WORK TO BE COMPLETED - Exclude pictures; retype the lines below from the line containing "Tap the Align Phase screen icon" through the end of the records, both ends kept.

** Opening ENTRIES PROVIDED block **

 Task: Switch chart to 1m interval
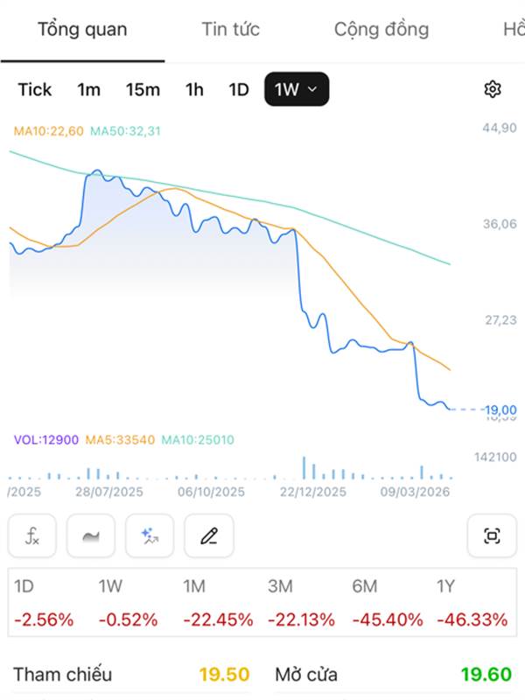pyautogui.click(x=88, y=89)
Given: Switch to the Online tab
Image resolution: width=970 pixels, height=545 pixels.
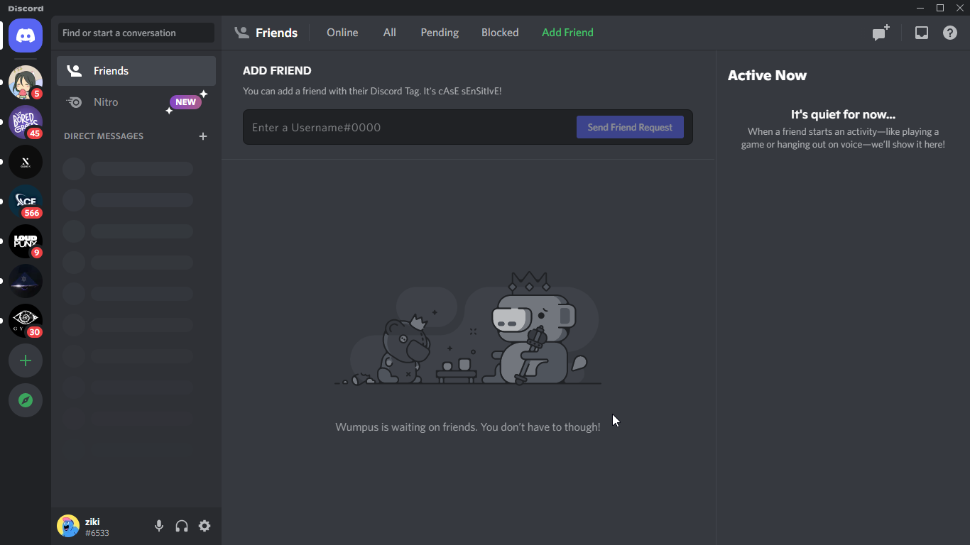Looking at the screenshot, I should (x=342, y=32).
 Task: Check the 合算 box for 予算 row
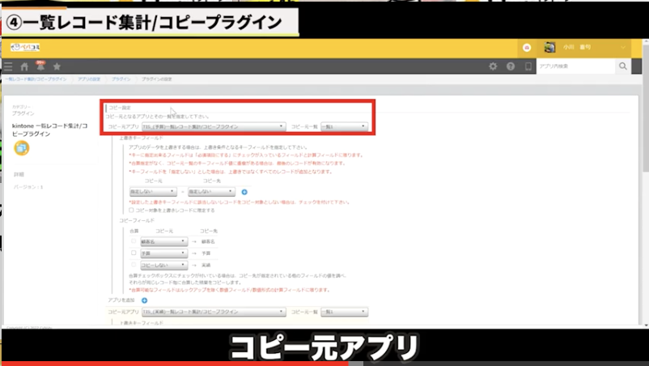pyautogui.click(x=134, y=253)
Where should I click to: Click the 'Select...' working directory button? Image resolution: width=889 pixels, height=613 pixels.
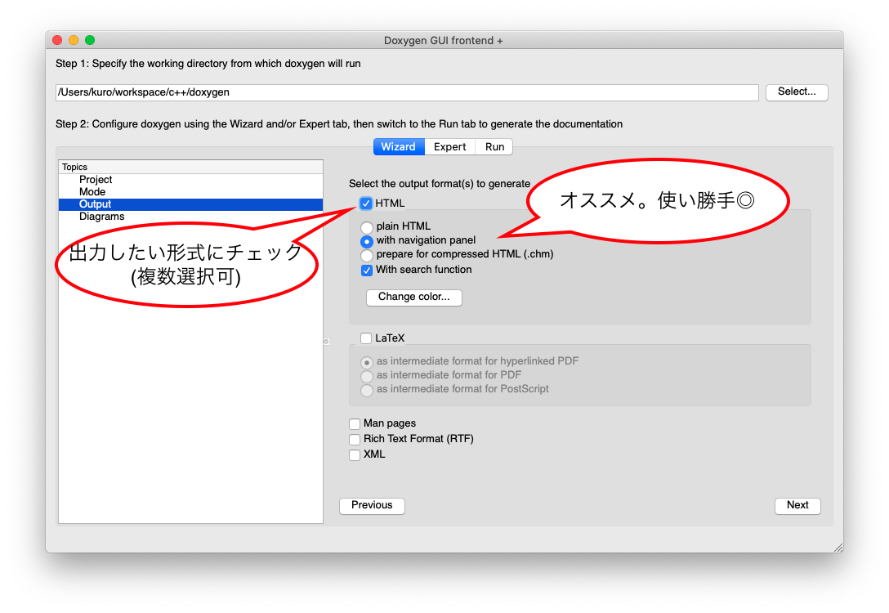point(797,92)
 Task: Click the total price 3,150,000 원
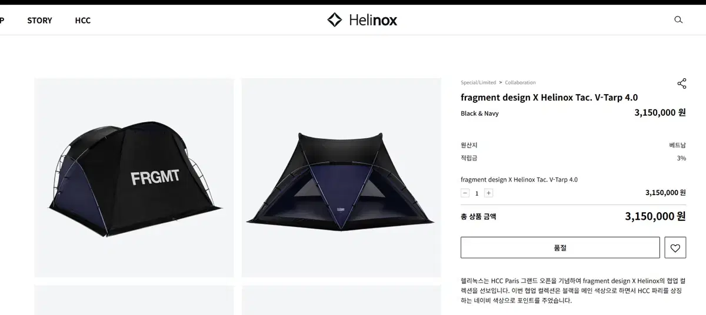pyautogui.click(x=655, y=216)
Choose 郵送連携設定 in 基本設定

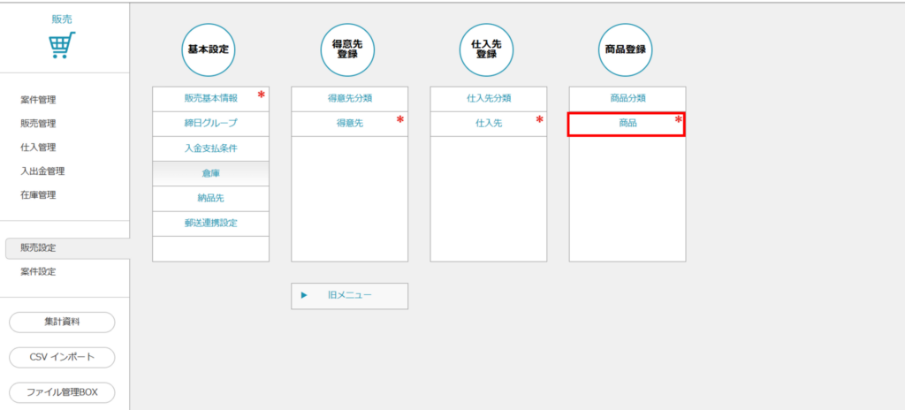(x=210, y=223)
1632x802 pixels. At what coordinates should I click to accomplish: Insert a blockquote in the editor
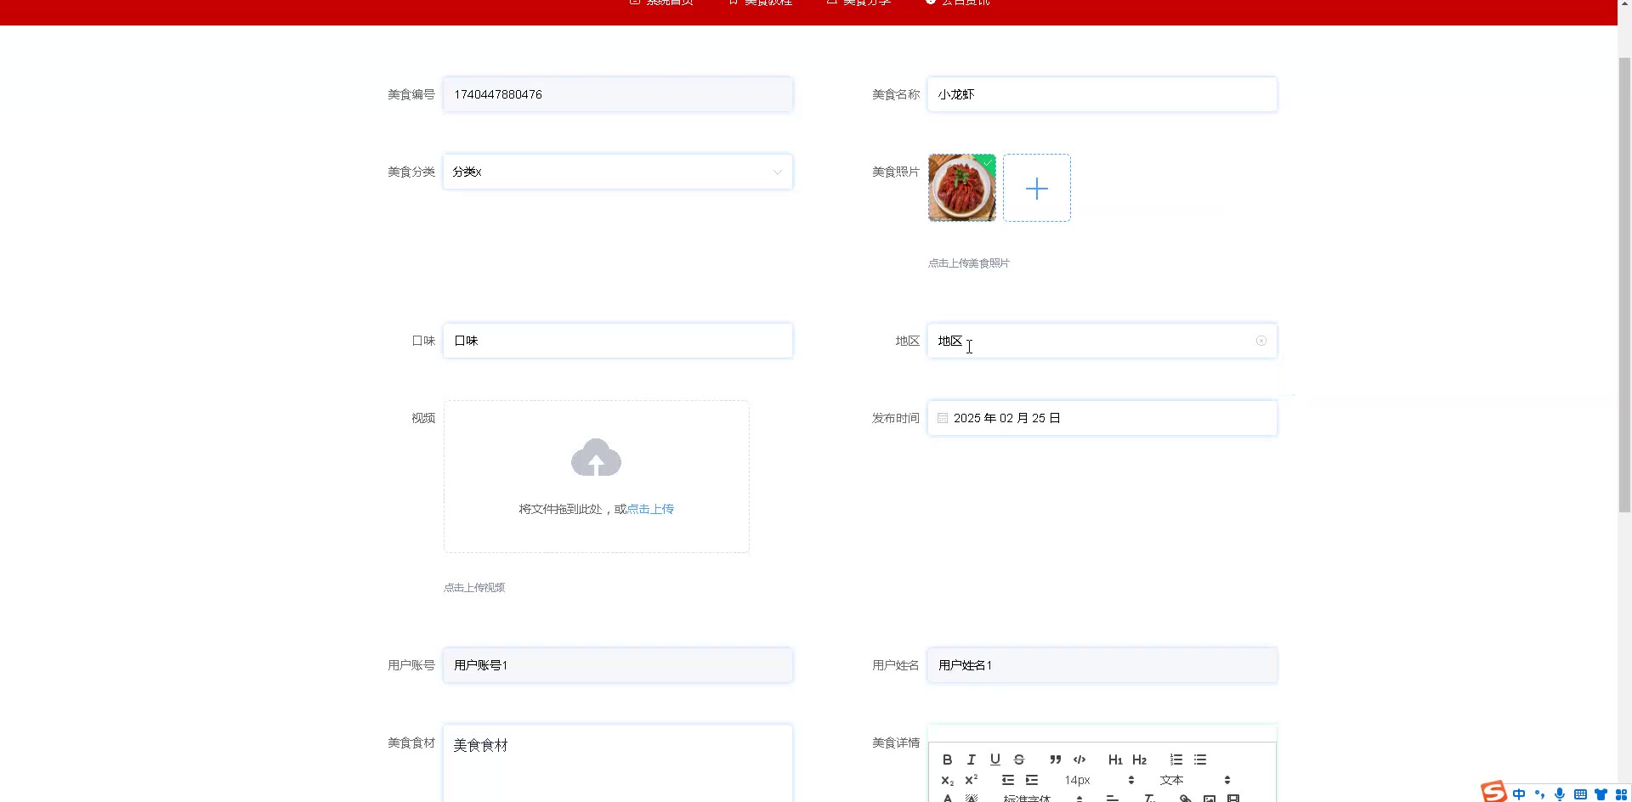pyautogui.click(x=1055, y=760)
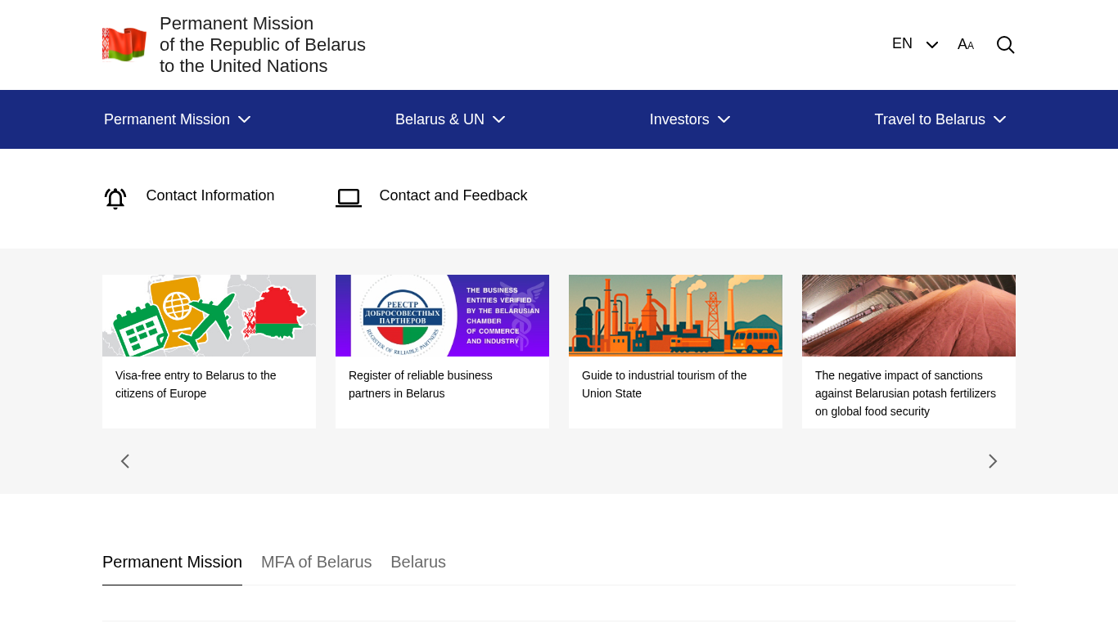
Task: Open the search magnifier icon
Action: pos(1005,45)
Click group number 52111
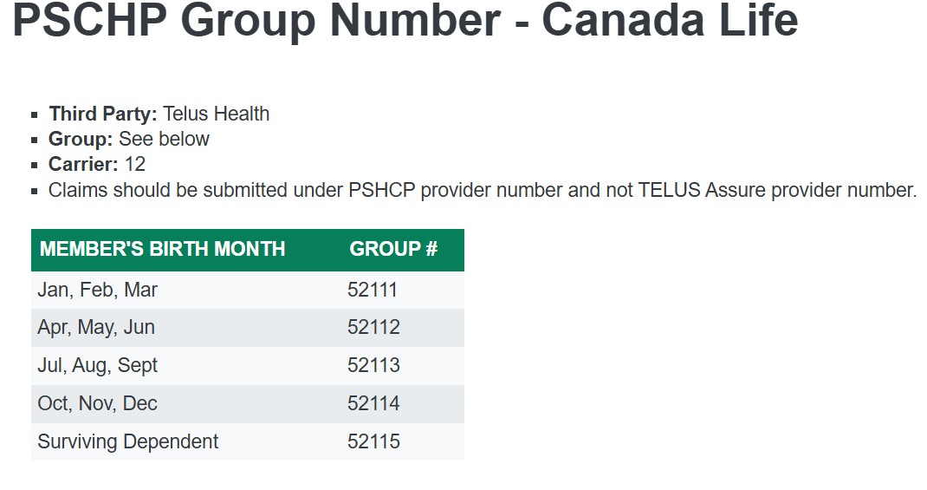The image size is (927, 490). pyautogui.click(x=373, y=290)
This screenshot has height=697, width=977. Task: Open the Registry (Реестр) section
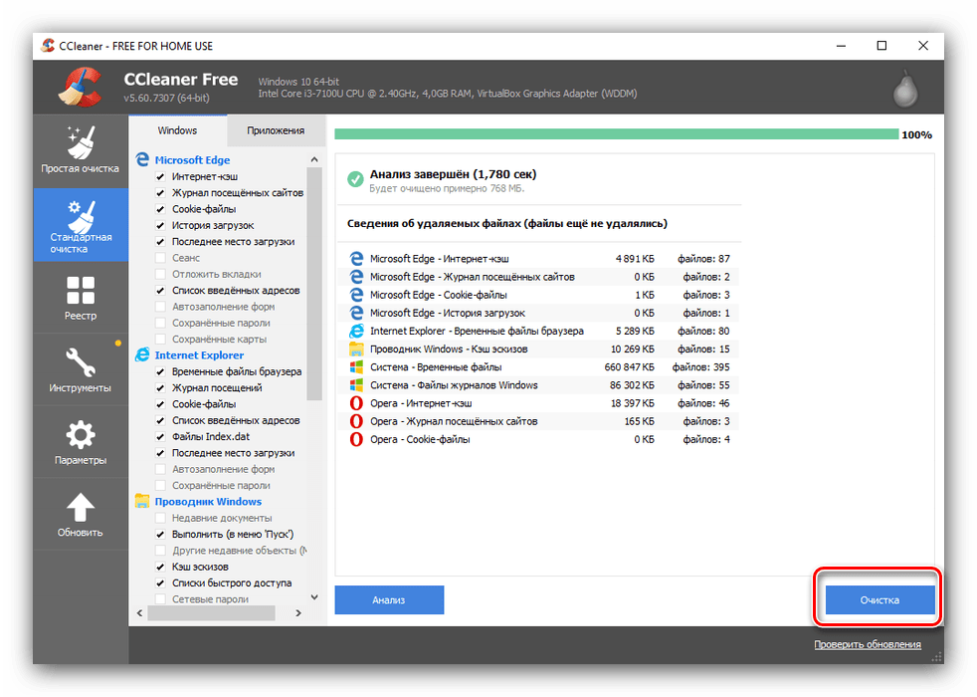tap(80, 297)
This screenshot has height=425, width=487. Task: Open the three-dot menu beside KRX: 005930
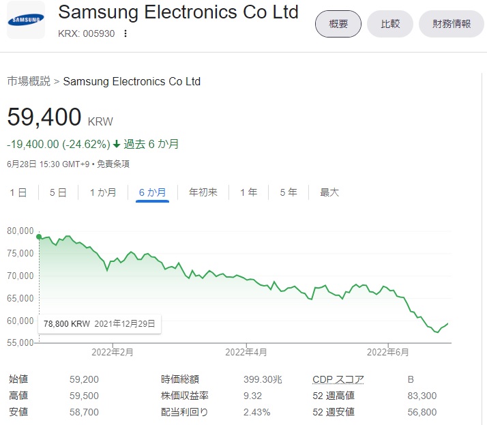[x=126, y=34]
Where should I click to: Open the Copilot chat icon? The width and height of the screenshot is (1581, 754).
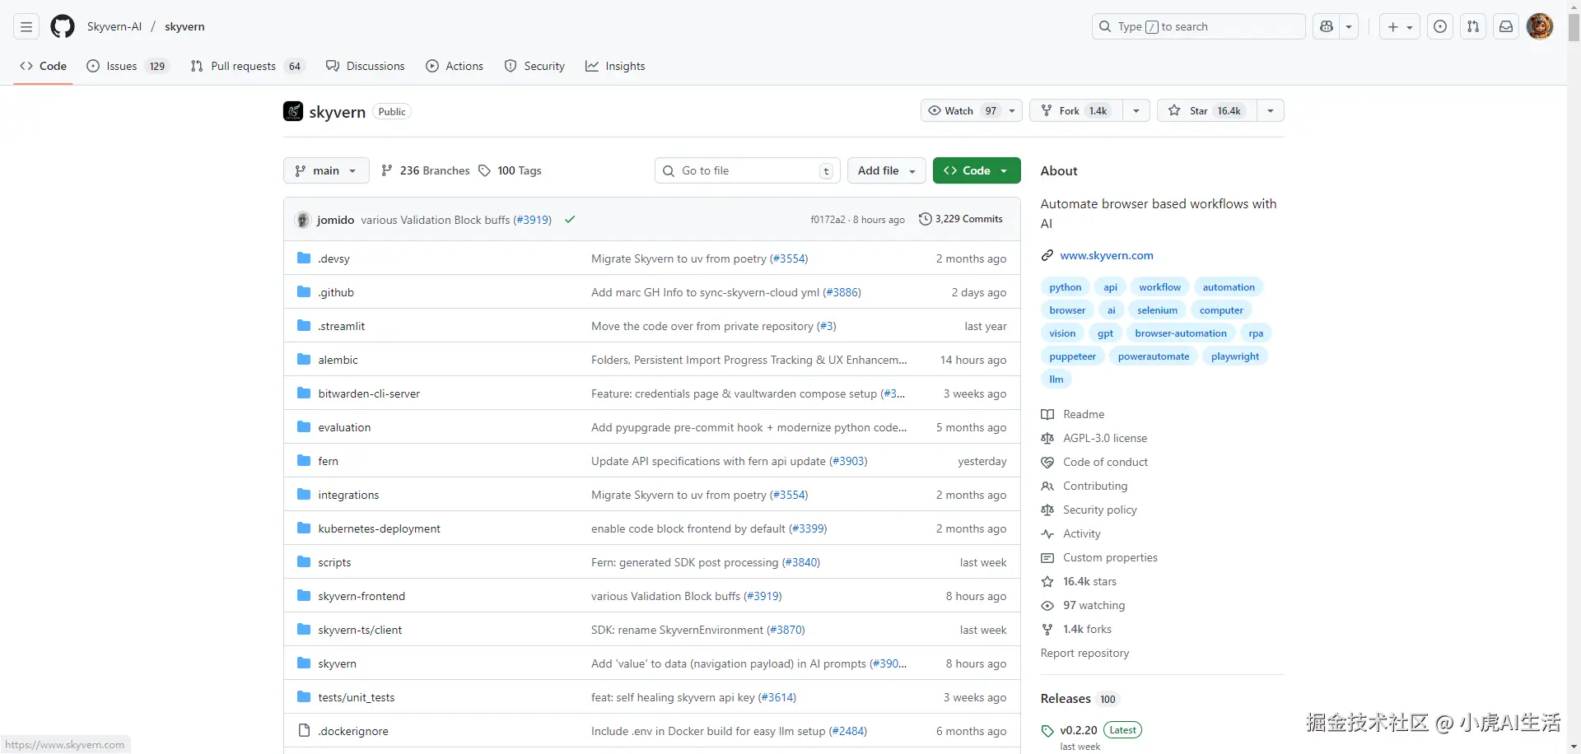[x=1327, y=27]
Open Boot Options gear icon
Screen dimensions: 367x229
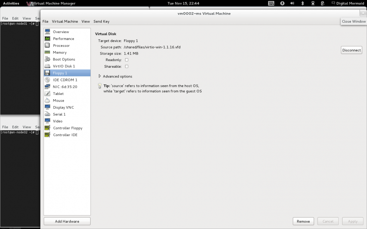[x=47, y=59]
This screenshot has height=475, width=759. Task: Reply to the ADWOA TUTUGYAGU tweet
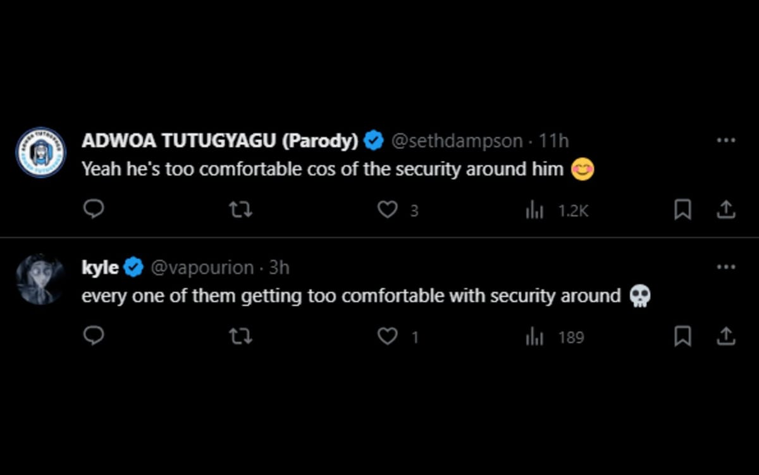pos(94,210)
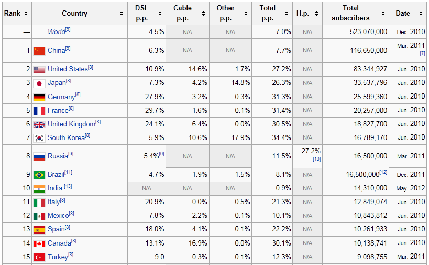Click India's total subscribers cell 14,310,000
This screenshot has height=265, width=429.
369,188
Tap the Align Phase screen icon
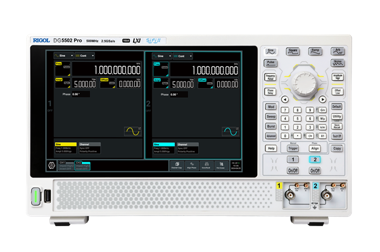 (x=192, y=165)
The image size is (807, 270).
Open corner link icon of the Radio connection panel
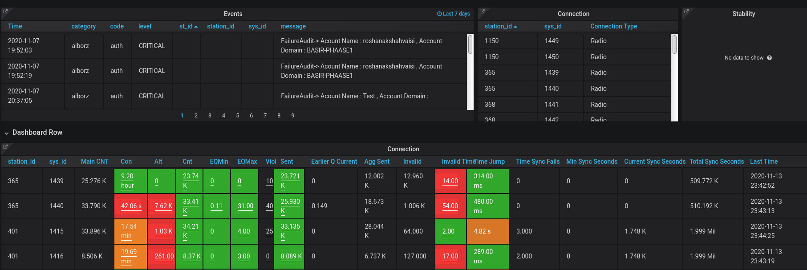[x=482, y=11]
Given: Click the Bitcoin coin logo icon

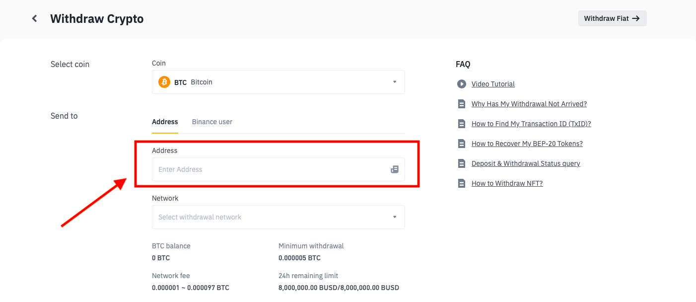Looking at the screenshot, I should [164, 81].
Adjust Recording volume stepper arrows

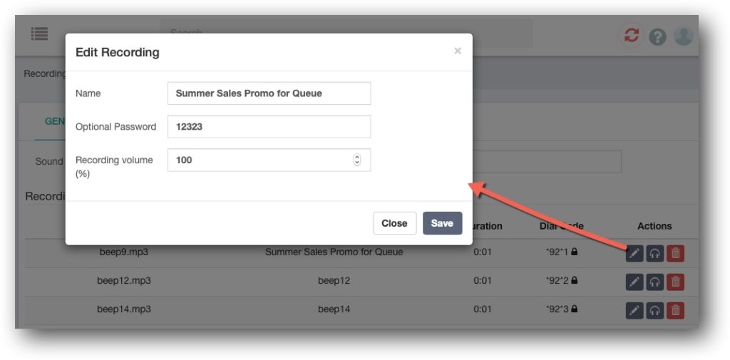point(357,160)
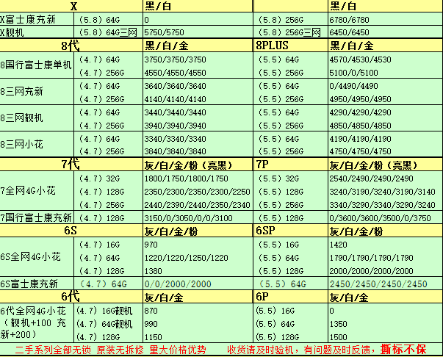Click the 1500 price under 6P
The width and height of the screenshot is (443, 357).
(339, 336)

** Closing ENTRIES PROVIDED block **

ANSWER -
Tap the Align Phase screen icon
 (x=192, y=165)
The image size is (807, 270).
Open corner link icon of the Radio connection panel
[x=482, y=11]
Given: Click the Bitcoin coin logo icon

Looking at the screenshot, I should [164, 81].
Adjust Recording volume stepper arrows

point(357,160)
Click the 1500 price under 6P
The width and height of the screenshot is (443, 357).
(339, 336)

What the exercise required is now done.